結局、今まで生きてきた世界では他者から与えられた役割を果たすことが責任をとるという意味だったのだ。自発的なものでない以上、その責任感は100%義務感である。この義務(責任)を果たすために必要とされるものは、自分を捨てることである。僕はこの他から望まれた役割への責任感の強さが故に、自分を失い、義務に苦しみ、人生を踏み外した。

しかし、自分が新たに選択し進んできたこの世界の中では、役割は自分で決める。当然責任も自らの意志で果たす。役割をしないということは自分を放棄することであり、責任を果たさないのは自分に嘘をつくことに値する。ゆえに自由であるが、安定の保障はない。自分の意志や主張を失い、自分の言動に責任を持って生きることを怠れば、たちまち全てのバランスが壊れる。
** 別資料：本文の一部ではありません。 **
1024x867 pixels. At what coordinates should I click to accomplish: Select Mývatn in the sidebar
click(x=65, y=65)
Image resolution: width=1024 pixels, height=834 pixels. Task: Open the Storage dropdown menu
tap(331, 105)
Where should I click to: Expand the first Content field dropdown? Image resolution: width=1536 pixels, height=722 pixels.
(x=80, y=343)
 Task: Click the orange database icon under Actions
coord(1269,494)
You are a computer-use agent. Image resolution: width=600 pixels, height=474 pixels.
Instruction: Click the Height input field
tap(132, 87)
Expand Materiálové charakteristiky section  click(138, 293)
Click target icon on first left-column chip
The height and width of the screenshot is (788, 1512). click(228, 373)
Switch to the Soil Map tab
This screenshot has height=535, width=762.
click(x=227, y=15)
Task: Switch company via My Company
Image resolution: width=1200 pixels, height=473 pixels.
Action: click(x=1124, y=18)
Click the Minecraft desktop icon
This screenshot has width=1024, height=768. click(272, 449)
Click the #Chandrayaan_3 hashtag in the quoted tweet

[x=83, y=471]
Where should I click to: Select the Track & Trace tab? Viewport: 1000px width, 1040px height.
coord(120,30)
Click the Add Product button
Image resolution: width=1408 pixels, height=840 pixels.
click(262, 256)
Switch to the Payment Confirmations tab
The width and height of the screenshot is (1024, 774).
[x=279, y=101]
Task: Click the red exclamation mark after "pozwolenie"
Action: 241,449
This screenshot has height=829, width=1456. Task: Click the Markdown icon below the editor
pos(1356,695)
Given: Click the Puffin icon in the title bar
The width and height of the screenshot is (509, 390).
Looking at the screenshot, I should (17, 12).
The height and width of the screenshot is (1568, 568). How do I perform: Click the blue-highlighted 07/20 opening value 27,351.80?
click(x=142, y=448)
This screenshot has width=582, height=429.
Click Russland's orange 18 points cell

誰も役割をくれないからだ。

それでも、僕はこの世界に生きると決めた。

僕には出来ないこと、やりたくないことがたくさんある。
その代わり、僕にしか出来ないこと、やりたいこともたくさんある。
それを認めることが、この世界で収入を増やす第一歩だった。

僕は彼女と、お互いに得意なことを受け持ち、共同でいくつかの事業をやることにした。
僕の得意なことは、目には見えない世界からのボディメンテナンスと、インターネットを使ったシステムの構築。単純作業。
彼女の得意なことは、会話による適切なアドバイスと文章や表示物全体の構成。お金の使い道の決定。想像力と創造力。

この役割分担により、お互い好きなことをとことん追求すればすれほど、経済が廻るようになってきた。

以前の世界の役割分担とは根底から違うものだ。ここには押しつけがましい義務感は一切無い。あるのはとことん自分の役割に徹すること。その役割を忠実に果たすこと。これは他者から望まれている役割をしないことであり、徹底的に自分を尊重することになった。それが結果として、最もお互いの共通の目的のためになった。

そしてこの役割分担は家事にも活かされ、生活すべてが好きなことで構成され、効率よく豊かになっていくのだった。
この世界は実にシンプルなのだ。